Mosley admits that the FIA was making this threat. He told Sylt that "in the summer of 2009 the FIA was indeed refusing to sign as it had been since before the previous Concorde expired... An obvious reason for not signing in 2009 was we wanted a mechanism to keep costs under control enforced by the FIA, whereas the big teams wanted to control costs among themselves. We thought that would be no control at all.
"We were interested in costs because we thought excessive cost could kill Formula One but also for sporting reasons. If a team has much greater financial resources, it's really no different to having a bigger engine. So we were indeed being difficult vis-a-vis CVC and refusing to sign because the teams would not agree to what we thought was necessary."
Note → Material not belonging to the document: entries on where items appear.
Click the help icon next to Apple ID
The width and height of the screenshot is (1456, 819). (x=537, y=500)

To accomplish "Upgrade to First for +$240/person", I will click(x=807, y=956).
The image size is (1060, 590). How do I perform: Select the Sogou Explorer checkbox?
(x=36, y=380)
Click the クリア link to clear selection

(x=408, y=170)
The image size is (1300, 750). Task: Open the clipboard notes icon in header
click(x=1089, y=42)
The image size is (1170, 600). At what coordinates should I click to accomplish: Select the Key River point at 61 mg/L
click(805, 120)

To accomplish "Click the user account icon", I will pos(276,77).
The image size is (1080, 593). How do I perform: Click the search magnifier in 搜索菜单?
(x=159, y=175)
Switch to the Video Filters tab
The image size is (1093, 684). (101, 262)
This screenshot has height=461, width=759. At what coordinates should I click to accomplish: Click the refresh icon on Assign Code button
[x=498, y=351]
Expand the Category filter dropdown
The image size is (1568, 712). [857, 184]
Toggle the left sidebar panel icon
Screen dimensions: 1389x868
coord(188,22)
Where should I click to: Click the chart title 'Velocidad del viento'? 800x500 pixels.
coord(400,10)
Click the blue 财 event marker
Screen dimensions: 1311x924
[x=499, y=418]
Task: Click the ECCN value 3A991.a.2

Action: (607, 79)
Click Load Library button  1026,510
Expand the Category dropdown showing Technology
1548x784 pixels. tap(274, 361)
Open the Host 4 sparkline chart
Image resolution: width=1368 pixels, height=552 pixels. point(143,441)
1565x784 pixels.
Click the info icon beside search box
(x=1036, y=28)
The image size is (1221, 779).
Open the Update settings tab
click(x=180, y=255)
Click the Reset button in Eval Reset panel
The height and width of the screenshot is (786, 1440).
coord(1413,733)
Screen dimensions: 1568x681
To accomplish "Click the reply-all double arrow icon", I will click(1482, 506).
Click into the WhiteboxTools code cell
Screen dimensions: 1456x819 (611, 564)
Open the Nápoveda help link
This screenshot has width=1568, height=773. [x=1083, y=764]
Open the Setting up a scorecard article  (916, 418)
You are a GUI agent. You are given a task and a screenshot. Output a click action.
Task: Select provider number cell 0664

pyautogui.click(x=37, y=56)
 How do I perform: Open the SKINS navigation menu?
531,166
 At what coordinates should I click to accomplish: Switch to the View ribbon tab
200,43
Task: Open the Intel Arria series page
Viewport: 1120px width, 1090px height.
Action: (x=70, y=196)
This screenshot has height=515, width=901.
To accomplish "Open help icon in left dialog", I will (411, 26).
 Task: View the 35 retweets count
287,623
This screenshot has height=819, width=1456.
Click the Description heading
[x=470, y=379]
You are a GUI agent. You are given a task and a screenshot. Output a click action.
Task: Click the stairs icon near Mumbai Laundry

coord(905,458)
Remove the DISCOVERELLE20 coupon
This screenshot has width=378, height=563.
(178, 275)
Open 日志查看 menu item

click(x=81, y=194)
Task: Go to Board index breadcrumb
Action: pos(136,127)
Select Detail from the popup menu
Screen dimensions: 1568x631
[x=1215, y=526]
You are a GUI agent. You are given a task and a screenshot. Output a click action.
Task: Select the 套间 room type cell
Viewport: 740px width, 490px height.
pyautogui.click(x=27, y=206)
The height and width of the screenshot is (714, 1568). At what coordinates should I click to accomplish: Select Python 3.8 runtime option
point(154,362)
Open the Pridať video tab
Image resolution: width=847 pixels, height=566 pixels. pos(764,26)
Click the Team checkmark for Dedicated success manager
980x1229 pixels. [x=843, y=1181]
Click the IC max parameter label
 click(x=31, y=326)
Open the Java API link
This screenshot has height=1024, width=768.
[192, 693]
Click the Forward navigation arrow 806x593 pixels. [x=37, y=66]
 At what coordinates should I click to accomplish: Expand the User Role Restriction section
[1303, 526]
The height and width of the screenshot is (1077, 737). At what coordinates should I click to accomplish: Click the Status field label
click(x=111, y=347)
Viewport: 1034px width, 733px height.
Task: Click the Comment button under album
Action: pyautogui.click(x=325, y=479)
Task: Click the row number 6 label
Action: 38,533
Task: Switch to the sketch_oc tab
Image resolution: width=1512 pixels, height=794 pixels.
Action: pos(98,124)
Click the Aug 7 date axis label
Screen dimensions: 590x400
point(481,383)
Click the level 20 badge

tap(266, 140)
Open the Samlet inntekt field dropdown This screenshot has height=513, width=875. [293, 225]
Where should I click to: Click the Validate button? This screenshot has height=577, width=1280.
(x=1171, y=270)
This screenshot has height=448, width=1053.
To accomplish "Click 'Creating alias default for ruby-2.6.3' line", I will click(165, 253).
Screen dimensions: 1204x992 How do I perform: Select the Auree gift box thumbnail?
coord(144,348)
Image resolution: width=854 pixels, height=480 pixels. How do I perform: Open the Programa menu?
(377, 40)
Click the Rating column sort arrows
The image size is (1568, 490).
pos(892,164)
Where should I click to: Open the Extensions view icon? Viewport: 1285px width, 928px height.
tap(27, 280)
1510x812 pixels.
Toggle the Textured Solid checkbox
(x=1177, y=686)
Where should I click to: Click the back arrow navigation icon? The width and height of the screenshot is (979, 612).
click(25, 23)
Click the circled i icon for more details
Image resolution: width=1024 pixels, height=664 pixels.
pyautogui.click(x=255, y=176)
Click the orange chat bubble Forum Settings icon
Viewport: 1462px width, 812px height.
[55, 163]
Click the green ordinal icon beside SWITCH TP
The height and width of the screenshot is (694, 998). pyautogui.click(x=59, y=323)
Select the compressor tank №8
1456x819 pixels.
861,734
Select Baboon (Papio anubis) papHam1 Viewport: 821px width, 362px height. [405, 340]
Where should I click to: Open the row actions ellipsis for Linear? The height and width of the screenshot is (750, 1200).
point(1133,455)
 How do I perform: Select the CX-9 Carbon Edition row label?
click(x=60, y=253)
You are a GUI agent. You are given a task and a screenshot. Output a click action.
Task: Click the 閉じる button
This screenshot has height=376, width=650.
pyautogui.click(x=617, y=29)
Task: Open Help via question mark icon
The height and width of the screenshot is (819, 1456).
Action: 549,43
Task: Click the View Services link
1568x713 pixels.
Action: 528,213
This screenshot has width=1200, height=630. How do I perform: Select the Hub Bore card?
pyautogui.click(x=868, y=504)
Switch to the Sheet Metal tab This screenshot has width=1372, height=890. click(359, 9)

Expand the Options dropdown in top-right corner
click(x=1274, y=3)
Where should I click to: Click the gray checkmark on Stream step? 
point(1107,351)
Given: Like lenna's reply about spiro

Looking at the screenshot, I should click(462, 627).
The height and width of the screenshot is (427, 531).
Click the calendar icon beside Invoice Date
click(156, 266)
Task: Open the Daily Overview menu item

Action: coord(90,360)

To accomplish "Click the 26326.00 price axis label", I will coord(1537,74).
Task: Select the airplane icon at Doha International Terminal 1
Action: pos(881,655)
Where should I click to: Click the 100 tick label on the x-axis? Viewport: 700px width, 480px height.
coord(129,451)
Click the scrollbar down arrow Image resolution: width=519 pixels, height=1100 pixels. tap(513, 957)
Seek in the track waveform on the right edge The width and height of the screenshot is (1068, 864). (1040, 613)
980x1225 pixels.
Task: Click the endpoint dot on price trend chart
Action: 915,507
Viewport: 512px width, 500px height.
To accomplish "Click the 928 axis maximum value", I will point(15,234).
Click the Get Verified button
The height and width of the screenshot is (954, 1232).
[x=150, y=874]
Mackenzie partly blames CVC itself for getting into this situation. In court he explained that before CVC bought into F1 his colleagues produced a preliminary investment review in September 2005 which "grossly understated the risk they were taking because they didn't understand it. We do now."
He added that "it was not simply agree the profit share and move on. That was a complete misjudgement on our behalf. It's a much more complex deal and it involves, above all else, a great deal of emotion and a lot of trust. And at that time emotions were running incredibly high and there was no trust with the current shareholders."
Mackenzie said that all CVC had to rely on was "a general agreement. A Memorandum of Understanding. A non-legally binding agreement to agreement. It was worthless. It gave us some emotional pleasure to tell the world that they were no longer fighting with us. But they didn't actually sign. And at the British Grand Prix in 2009 they declared to the world it was over, they were all leaving, including the people like BMW who had signed that letter. So, you know, it really was a misjudgement by us."